[Stored records]
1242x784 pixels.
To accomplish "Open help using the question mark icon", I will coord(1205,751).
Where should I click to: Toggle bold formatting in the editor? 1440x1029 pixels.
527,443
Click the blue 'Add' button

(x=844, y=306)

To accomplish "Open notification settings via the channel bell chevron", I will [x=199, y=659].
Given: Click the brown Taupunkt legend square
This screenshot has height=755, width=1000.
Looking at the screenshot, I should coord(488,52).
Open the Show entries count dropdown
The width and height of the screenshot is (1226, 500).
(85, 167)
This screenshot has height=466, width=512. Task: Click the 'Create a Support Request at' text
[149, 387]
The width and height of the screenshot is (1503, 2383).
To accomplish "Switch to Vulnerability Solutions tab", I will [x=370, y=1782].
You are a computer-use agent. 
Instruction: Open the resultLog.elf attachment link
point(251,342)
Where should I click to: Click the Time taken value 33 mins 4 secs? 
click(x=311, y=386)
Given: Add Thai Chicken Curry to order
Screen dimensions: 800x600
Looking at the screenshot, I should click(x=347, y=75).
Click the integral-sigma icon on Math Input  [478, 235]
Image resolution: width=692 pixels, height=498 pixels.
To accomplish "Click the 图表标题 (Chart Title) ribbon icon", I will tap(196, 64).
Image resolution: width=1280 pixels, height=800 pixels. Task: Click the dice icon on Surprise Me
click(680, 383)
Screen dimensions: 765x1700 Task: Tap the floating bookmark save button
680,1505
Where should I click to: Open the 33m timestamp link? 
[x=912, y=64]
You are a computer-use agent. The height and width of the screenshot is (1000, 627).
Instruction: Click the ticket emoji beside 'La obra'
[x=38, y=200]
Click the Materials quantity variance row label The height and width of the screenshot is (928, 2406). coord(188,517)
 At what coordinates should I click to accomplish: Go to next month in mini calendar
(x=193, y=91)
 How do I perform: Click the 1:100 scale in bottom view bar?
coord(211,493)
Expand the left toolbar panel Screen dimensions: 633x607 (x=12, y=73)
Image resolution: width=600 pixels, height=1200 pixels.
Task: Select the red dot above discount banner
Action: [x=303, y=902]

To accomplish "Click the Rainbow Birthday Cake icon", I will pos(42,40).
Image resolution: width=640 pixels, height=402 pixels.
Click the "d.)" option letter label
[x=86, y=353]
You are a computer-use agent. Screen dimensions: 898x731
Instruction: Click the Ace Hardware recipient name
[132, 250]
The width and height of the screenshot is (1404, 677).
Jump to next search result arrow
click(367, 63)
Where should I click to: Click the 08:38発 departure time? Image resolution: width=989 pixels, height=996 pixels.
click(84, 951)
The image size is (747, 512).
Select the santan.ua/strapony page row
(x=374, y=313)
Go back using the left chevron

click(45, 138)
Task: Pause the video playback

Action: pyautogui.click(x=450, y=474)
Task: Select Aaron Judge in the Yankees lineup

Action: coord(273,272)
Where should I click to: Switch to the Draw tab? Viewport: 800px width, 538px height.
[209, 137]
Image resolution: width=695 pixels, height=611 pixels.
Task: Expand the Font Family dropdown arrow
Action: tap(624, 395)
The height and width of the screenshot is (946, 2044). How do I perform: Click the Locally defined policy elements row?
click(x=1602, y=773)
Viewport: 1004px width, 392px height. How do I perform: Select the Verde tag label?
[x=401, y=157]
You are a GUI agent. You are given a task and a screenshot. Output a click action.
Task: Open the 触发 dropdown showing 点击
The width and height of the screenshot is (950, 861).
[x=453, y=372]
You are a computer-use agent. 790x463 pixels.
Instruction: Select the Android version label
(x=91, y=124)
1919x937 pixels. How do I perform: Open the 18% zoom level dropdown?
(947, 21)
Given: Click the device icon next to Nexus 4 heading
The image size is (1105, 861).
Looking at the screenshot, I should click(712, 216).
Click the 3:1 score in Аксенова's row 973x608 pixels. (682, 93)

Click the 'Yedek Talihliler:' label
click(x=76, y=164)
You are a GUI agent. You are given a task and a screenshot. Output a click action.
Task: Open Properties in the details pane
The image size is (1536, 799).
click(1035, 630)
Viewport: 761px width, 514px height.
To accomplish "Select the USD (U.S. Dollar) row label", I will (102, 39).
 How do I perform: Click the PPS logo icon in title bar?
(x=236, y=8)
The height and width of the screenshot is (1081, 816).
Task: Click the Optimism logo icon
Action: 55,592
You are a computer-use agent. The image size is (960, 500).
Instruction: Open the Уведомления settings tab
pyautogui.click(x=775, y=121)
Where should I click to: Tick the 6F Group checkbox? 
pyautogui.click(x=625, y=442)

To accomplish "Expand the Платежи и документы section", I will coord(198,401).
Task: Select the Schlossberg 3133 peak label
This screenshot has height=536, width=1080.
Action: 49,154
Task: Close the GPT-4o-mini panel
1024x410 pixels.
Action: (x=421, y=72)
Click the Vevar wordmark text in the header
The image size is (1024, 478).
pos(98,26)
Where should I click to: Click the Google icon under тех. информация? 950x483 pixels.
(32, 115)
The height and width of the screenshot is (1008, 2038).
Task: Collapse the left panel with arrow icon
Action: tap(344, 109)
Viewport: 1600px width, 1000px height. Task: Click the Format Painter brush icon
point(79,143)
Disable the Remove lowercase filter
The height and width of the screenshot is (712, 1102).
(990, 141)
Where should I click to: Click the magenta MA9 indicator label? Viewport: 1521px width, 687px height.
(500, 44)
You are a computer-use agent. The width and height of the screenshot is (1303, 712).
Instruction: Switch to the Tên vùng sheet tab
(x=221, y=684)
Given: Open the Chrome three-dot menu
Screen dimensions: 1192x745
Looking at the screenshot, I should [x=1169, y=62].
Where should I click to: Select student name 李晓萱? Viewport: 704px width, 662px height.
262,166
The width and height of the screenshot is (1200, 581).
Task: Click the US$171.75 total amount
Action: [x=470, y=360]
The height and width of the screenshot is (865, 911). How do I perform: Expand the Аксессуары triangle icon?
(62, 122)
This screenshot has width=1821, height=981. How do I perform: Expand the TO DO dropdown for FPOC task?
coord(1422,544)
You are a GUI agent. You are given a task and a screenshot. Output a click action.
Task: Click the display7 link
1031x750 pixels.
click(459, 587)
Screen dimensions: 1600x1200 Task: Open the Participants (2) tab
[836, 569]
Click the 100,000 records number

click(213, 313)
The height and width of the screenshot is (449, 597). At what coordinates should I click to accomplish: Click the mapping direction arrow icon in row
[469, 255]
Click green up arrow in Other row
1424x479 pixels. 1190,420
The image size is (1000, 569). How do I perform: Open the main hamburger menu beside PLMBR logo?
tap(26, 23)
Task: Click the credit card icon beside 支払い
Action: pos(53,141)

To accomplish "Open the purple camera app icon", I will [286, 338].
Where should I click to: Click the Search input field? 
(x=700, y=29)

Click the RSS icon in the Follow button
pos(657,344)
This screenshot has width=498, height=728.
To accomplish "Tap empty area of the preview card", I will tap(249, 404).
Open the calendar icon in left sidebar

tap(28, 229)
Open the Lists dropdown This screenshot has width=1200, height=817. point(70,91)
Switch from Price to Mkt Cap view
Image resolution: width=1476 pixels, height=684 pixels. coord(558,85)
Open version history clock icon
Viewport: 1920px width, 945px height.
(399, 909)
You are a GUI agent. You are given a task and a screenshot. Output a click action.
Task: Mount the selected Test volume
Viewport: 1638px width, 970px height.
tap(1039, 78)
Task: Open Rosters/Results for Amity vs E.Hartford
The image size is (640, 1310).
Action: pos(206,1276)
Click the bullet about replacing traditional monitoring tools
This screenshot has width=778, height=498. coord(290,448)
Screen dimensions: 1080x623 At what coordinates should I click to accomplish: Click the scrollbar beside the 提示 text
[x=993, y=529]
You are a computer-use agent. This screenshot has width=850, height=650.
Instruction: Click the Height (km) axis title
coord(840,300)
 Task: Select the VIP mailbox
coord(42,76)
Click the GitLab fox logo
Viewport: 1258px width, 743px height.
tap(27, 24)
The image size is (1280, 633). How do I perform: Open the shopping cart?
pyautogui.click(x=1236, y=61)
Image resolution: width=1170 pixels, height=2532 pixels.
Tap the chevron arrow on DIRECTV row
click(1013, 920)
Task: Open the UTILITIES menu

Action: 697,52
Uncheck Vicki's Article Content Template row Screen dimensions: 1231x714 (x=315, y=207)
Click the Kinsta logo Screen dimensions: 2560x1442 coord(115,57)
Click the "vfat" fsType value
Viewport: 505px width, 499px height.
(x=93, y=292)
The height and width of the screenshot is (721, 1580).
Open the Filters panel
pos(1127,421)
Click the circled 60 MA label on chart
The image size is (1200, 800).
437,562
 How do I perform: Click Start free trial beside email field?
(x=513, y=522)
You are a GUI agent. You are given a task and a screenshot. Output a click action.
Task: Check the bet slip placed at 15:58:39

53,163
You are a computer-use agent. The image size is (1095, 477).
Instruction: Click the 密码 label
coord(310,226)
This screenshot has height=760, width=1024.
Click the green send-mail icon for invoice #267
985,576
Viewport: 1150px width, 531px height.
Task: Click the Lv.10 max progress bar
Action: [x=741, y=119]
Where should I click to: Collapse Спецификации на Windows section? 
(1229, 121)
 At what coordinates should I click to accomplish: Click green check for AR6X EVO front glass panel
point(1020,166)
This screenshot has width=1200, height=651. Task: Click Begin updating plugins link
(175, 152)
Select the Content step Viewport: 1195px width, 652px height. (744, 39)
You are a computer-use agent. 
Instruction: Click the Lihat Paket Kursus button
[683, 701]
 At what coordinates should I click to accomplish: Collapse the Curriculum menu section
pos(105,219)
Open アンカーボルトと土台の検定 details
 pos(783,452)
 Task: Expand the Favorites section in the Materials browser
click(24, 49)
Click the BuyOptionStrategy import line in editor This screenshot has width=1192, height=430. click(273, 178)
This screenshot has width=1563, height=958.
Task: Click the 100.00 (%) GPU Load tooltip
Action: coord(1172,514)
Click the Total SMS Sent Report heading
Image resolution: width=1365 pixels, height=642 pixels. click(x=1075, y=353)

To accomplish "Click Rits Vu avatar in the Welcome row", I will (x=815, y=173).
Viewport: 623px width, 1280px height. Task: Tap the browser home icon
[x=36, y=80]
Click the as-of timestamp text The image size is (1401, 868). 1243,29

Exercise objective —
Restate word for word the entries above, starting at the line with "Click the Materials" and ending at the line with "The image size is (747, 512).", inclusive, and no others.

Exercise solution —
Click the Materials quantity variance row label The height and width of the screenshot is (928, 2406). coord(188,517)
 At what coordinates should I click to accomplish: Go to next month in mini calendar
(x=193, y=91)
 How do I perform: Click the 1:100 scale in bottom view bar?
coord(211,493)
Expand the left toolbar panel Screen dimensions: 633x607 (x=12, y=73)
Image resolution: width=600 pixels, height=1200 pixels.
Task: Select the red dot above discount banner
Action: [x=303, y=902]

To accomplish "Click the Rainbow Birthday Cake icon", I will pos(42,40).
Image resolution: width=640 pixels, height=402 pixels.
Click the "d.)" option letter label
[x=86, y=353]
You are a computer-use agent. Screen dimensions: 898x731
Instruction: Click the Ace Hardware recipient name
[132, 250]
The width and height of the screenshot is (1404, 677).
Jump to next search result arrow
click(367, 63)
Where should I click to: Click the 08:38発 departure time? Image resolution: width=989 pixels, height=996 pixels.
click(84, 951)
The image size is (747, 512).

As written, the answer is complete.